__Exercises__
1. In the shutdown article, by what vote did the Senate reject the House's continuing resolution?
2. Please reproduce part of the shutdown article word for word, beginning at "The shutdown began" and stopping after "Care Act (ACA).".

WASHINGTON — The federal government began to shut down after the stroke of midnight on Oct. 1, after the U.S. Senate voted repeatedly to reject any House of Representatives amendments to the nation’s health-care law, including the HHS mandate requiring religious employers to provide contraceptive services against their consciences.
The shutdown began as new revelations put into focus how Planned Parenthood and other players in the U.S. abortion industry could profit from potentially tens of thousands of abortions covered by taxpayer-subsidized health plans in the Affordable Care Act (ACA).
Even with the threat of a government shutdown, the U.S. Senate rejected a proposal to fund the government with an amendment offering conscience and religious-freedom protections sought by the Catholic Church, its charities and religious nonprofit and for-profit businesses.
The Democrat-led Senate voted 54-46 to reject the Republican-led House’s continuing resolution (CR), which included amendments to delay by one year the individual mandate to buy insurance, repeal a tax on medical devices and give protection to religious and conscientious objectors against the HHS contraception mandate.
The HHS mandate requires employers to provide no-co-pay insurance coverage for sterilization and contraception, as well as some drugs classified as contraceptives that may cause abortions, such as Ella.
"If Congress does not act, our only recourse is the courts," said Richard Doerflinger, associate director of Pro-Life Activities for the U.S. Conference of Catholic Bishops.
Cardinal Sean O’Malley of Boston and Archbishop William Lori of Baltimore informed senators and members of Congress in a letter that it was of "vital importance" that they include the Health Care Conscience Rights Act (H.R. 940/S. 1204) in the continuing resolution.

__Given data__
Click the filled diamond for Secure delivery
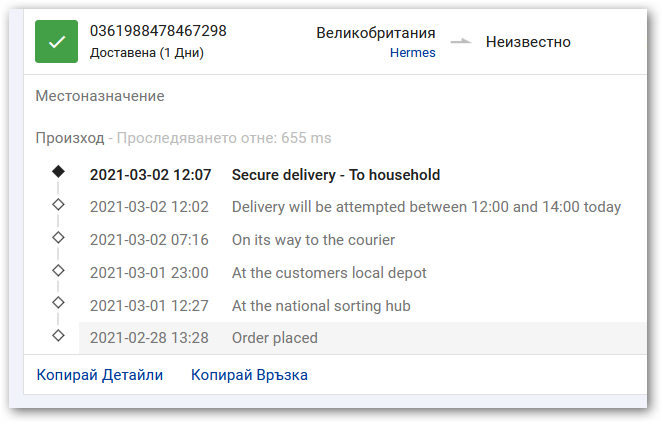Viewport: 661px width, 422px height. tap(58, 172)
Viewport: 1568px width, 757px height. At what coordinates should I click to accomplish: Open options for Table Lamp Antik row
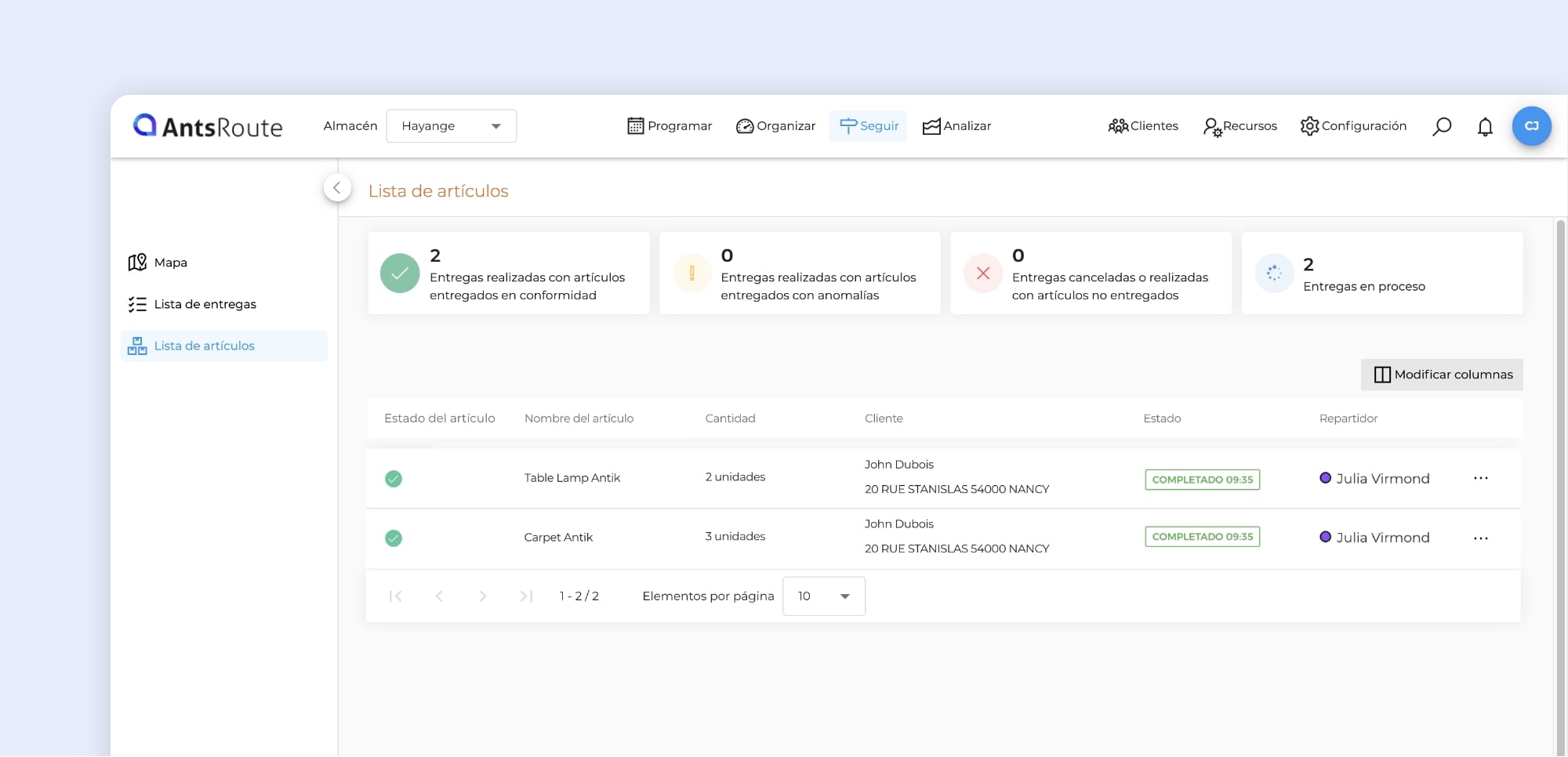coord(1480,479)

__Answers for the exercise__
1. 54-46

2.
The shutdown began as new revelations put into focus how Planned Parenthood and other players in the U.S. abortion industry could profit from potentially tens of thousands of abortions covered by taxpayer-subsidized health plans in the Affordable Care Act (ACA).